This post is a response to a blog by a well-known author whom I greatly respect, and whose blog I very much like to follow. The post I am responding to does not change that. Karen Hancock is, in my opinion, a very insightful blogger and a tremendously talented Christian fiction author. The post to which I am responding can be found at this link: http://karenhancock.wordpress.com/2009/08/24/opposition/. In this posting, Ms. Hancock opposes the idea that speaking in tongues is a gift of the Spirit for the Church today.
First off, it seems from her description that (hopefully) well-meaning individuals attempted to "force" Ms. Hancock to accept speaking in tongues as legitimate and to seek this gift for herself. The Holy Spirit is a Gentleman; therefore, if tongues are of God, then they should not and cannot be forced on anyone. I believe these people's efforts were out of line and did not represent a rational view of those who believe speaking in tongues to be valid. I would like to attempt to do so here, without trying to persuade Ms. Hancock that she is wrong - I simply wish to demonstrate that 1) not all who believe in speaking in tongues are snake-handlers and/or irrational and uneducated lunatics, and 2) those who believe in speaking in tongues today do have a biblical basis for their belief. It all depends on one's interpretation of certain Scriptures.
If I had to guess which Scriptures Ms. Hancock referred to when she spoke of "extensive scriptural evidence" that tongues are not for today, I would say the key verse would be found in 1 Corinthians 13:8, which says, "Love never fails; but if there are gifts of prophecy, they will be done away; if there are tongues, they will cease; if there is knowledge, it will be done away" (NASB). According to this verse, if tongues have ceased, then so has knowledge.
We should also note that this chapter is located between two chapters (1 Corinthians 12 and 14) that give instruction on operating in spiritual gifts, and chapter 12 closes with "...earnestly desire the greater gifts. And I show you a still more excellent way." Then the author, Paul, goes into an exhortation on love, and how everything is vain and meaningless without it. One might argue that Paul was saying the gifts of chapter 12 are not really necessary if one has love; but I would ask why he picked back up with his spiritual gifts instruction in chapter 14? Also, in chapter 14 verse 18 he said, "I thank God, I speak in tongues more than you all." He obviously believed the gifts to be effectual and needed. He also believed they should be exercised in an orderly manner so that they could be effectual.
Ms. Hancock also made a comment about the orderly manner in which tongues and interpretation were to be exercised. She said one lady "offered to give the interpretation [of a message that same lady had just given in tongues] (in violation of protocol set up in the NT - it was supposed to be someone else who did that...." However, this is a mistaken understanding of the protocol. Paul in fact said, "Therefore let one who speaks in a tongue pray that he may interpret" (1 Corinthians 14:13). Not everyone who gives a message in tongues interprets that message - sometimes it is done by someone else; but it can be done (scripturally) by the person who gave the message in tongues.

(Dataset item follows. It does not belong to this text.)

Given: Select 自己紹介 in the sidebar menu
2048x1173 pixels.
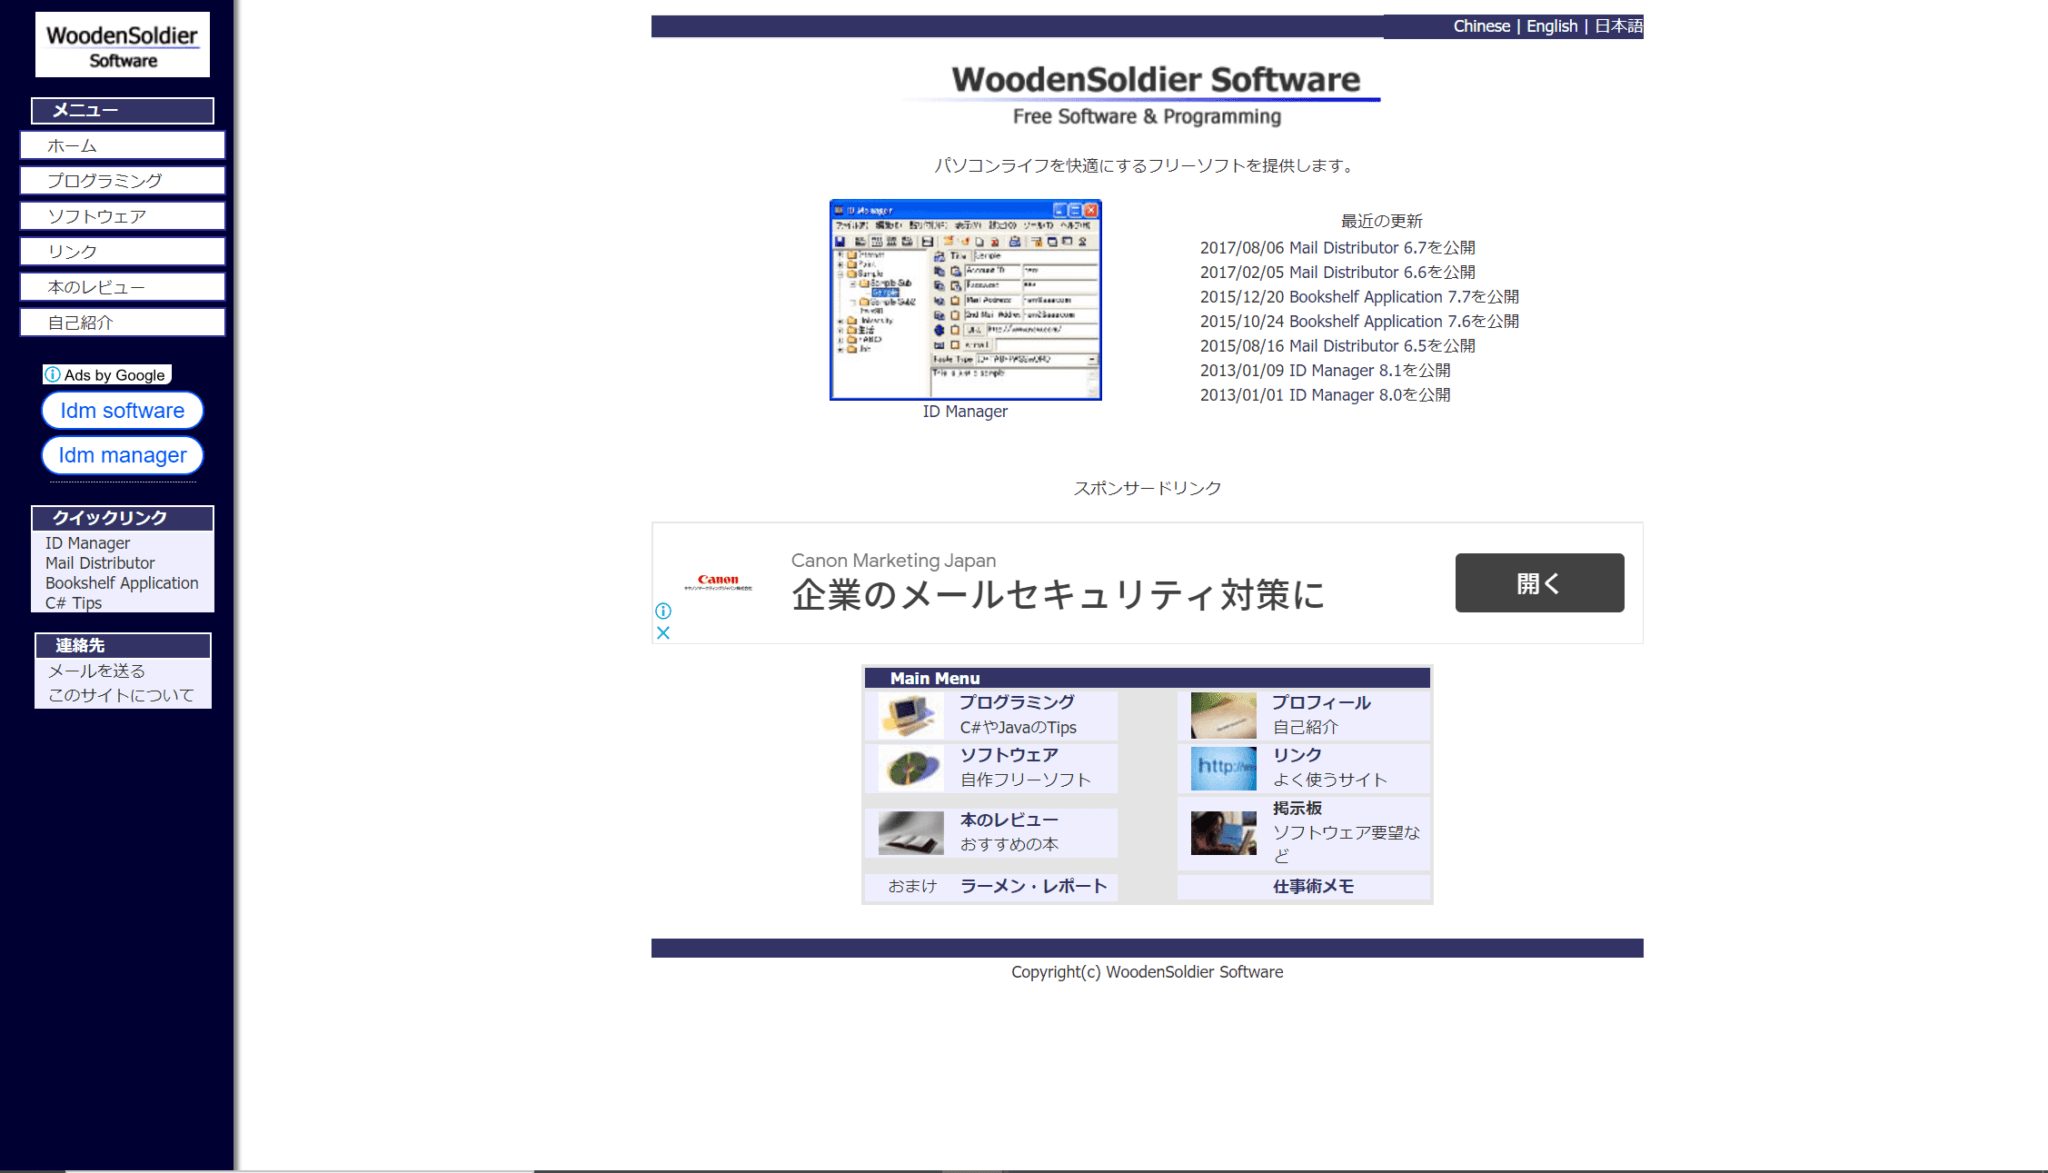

One more thing in Ms. Hancock's post that I would like to respond to is that another lady told her that what tongues "did for her" was make her certain that she was saved. This is not the purpose of tongues. Neither should a person seek what Pentecostals and charismatics refer to as "the baptism in the Holy Spirit" just so they can speak in tongues. Tongues is the initial physical evidence that one has received that baptism. It is, of course, also more than that; and there are at least two different types of speaking in tongues (public and private), which both serve other purposes. I may post a separate blog on these purposes. But the purpose of the baptism in the Holy Spirit is not to speak in other tongues; that is just a gift. The purpose of the baptism (which is comparable to an "overflowing" baptism in water) is power and boldness for witness, as declared in Acts 1:8 and demonstrated throughout the Book of Acts whenever anyone received the baptism of the Holy Ghost.
[I would recommend a book to anyone who wants to know more, from an academic view about why Pentecostals believe speaking in tongues to always be the initial physical evidence of the baptism in the Holy Spirit. It is an examination of the five instances in Acts where the Spirit is poured out on people, and - bonus - it is only 65 pages long! It is Baptism in the Holy Spirit by Anthony D. Palma, and published by Gospel Publishing House.]
1 Corinthians 14:33 says, "for God is not a God of confusion but of peace, as in all the churches of the saints." Oftentimes confusion comes in when people do not understand the workings of the Holy Spirit - by this I mean those who operate in the gifts of the Spirit (which is why they should always seek to grow in understanding, and why others should afford them grace while they learn); and also by those who are not familiar with the working of these gifts. But any true working of the Holy Spirit should be welcome by Christians who wish to receive all He wishes to give. My final statement is that a person is no less a Christian because he or she does or does not speak in tongues.